After I said good-bye to two of my students who did their final presentations this afternoon, I left consultation room number eight of the English Department feeling and relishing that freedom. I am at last unbounded by deadlines, deliverable, and to-dos. The sunset was strikingly beautiful and the leaves of eucalyptus trees along the path to Leong Hall were very graceful as they swayed with the cool late afternoon wind. I walked with insouciance, unhurried for the first time in ten months.
From Katipunan, I made an unplanned trip to the grocery for dinner. I bought a kilo of fresh salmon belly, some greens, and fresh spices. I waited for Babe’s text, but it seemed that the SMS wasn’t anymore coming so I went on with my plan and cooked dinner for one at eight.
I am considerably adept now in the kitchen, able to move around quickly minus the spills, burns, and splatters, unlike before when I would take out all the content of the fridge and the cupboard before I can produce a turd-looking, mangled sunny-side-up egg. Since I bought my pans and cooking utensils, I make sure I cook daily. I’ve been doing this for almost two weeks now.
The evil of fast food has never been more emphatically pilloried as when I compare it to my cooking. (I am not in any way trying to imply that I am excellent at it. No one, though, has expressed abhorrence to my cooking yet. My brother enjoys free meals and has not said any word about it.)
In a matter of 30 minutes, or less, I came up with salmon cooked in butter and a lot of garlic and a gorgeous-looking salad in olive and toasted basil dressing.
I have gotten so used to always having dinner with somebody that I thought I already forgot how it feels to dine alone.

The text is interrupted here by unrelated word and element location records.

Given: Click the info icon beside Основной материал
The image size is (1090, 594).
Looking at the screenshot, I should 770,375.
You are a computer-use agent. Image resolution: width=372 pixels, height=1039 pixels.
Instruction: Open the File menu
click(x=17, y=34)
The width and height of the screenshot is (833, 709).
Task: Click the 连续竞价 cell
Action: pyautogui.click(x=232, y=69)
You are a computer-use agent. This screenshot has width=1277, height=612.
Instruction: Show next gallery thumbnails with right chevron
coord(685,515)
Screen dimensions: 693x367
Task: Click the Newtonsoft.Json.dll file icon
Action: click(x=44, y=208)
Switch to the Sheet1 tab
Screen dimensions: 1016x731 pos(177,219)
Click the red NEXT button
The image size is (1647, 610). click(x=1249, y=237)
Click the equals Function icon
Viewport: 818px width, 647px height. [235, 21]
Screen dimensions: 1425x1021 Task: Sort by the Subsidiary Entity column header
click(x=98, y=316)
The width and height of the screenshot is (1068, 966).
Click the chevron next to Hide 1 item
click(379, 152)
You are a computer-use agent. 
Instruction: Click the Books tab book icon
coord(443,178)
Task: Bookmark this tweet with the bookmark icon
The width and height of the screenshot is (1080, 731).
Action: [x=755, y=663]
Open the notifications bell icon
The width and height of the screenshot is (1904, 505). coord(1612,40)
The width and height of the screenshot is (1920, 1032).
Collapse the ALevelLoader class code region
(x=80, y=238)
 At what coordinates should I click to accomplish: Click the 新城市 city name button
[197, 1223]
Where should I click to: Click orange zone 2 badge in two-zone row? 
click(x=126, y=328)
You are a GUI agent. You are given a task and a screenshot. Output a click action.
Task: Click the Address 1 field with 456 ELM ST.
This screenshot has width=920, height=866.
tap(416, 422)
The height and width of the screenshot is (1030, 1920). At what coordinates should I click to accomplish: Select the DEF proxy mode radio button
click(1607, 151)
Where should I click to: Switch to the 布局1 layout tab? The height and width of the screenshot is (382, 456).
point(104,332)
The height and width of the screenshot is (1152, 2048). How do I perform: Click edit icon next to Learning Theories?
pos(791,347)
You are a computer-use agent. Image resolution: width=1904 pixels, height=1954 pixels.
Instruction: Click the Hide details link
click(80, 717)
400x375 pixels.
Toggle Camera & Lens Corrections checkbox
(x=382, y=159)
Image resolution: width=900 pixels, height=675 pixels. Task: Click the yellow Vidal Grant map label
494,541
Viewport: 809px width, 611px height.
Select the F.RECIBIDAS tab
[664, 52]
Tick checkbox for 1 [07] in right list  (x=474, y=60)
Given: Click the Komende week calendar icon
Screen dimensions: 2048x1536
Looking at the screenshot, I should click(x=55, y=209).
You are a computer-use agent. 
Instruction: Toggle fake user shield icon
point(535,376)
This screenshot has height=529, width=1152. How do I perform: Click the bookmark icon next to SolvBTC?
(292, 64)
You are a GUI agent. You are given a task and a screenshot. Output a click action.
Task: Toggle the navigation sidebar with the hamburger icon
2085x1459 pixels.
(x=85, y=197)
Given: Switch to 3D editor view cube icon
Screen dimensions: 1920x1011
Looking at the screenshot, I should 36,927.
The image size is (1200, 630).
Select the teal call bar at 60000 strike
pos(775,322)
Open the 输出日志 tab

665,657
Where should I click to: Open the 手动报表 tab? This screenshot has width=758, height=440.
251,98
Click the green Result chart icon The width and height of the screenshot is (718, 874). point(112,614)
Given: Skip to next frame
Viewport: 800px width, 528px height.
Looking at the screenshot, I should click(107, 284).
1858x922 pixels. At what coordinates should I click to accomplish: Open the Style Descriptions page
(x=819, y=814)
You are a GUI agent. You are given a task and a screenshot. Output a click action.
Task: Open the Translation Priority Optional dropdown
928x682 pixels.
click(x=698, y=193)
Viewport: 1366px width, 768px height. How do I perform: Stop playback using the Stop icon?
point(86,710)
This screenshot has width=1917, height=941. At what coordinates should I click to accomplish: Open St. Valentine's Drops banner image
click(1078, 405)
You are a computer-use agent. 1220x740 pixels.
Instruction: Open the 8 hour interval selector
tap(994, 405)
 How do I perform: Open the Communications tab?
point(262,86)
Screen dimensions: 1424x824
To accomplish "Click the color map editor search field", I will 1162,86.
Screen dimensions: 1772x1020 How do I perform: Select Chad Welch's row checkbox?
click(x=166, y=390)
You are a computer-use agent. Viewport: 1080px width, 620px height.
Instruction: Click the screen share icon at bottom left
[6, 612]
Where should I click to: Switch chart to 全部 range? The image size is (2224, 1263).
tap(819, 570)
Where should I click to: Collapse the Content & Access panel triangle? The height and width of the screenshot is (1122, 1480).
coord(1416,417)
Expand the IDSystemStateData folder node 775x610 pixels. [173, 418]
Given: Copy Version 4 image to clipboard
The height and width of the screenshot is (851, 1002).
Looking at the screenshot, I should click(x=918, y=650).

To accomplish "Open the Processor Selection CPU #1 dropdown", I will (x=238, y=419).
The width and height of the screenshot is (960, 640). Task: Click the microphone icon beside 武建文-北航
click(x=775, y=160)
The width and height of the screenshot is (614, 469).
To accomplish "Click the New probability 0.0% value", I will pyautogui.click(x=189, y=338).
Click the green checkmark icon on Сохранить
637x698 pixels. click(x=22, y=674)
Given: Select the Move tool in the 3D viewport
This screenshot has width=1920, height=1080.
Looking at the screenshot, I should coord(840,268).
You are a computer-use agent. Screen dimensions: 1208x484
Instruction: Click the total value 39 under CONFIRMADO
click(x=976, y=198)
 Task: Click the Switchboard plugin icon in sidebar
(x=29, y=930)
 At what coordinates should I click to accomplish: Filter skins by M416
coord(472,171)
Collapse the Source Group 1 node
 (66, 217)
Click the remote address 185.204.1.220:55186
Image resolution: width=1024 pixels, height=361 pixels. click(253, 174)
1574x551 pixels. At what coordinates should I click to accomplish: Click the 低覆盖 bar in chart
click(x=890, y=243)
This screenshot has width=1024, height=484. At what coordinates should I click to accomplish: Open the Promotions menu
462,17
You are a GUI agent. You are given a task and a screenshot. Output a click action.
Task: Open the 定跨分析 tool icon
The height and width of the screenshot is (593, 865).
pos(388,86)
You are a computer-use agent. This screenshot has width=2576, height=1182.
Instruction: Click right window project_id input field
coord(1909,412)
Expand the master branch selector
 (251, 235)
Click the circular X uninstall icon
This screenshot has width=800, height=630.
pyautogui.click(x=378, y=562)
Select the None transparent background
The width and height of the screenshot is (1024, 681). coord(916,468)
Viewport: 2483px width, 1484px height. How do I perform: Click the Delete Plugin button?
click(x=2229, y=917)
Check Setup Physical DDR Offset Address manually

But like anything that we have grown up having and eventually ‘losing’, we still often catch ourselves surprised whenever we find out that there are things that tenaciously glued themselves to us, things we can never fully let go of or live without even though we thought all along that they’ve been long gone, deserted us for forever.
For how can a man so used to solitude all of a sudden declare his inability to have dinner by himself?
I must have gotten scared of being alone again, thinking it was impossible to revert to those dinners where I faced a blank wall while eating my plate of unpalatable unknowns, being seated next to a stranger while I was toying an overdone beef with my fork, or unsuccessfully keeping myself from hearing garrulous undergrads while I force-fed myself with pork swimming in its despicable grease.
It’s impossible to tell whether this is mere routine or a vestige of some pre-human instinct biologically wired in us through evolution. This recently learned (conditioned) desire to eat with somebody felt oddly good, not better than eating alone, though, as they each exists on different planes of pleasure.
While I was having dinner this evening, I knew I was my old self again–enjoying a simple meal, but this time I cooked the dinner myself, not feeling any remorse, as I should have been spending this time with somebody too special I’d ask a random customer questions as unimaginable as ‘Is salmon better than cream dory?‘.
To some, loneliness means eating alone. If I were younger, if it were three years ago, then I would agree with them. But I guess, years of living alone and spending countless dinners with so many somebodies and even more dinners by myself taught me that however you look at it, a good dinner is a good dinner regardless of whom you’re eating it with, or whether you’re having it quietly in a room where the only sound you hear is the sound created by your tongue smacking your upper palate as you masticate that delicate pink salmon or with somebody while whispering sweet nothings to each other.
And of course, how can I forget, a good meal is never complete without a nice cup of tea after.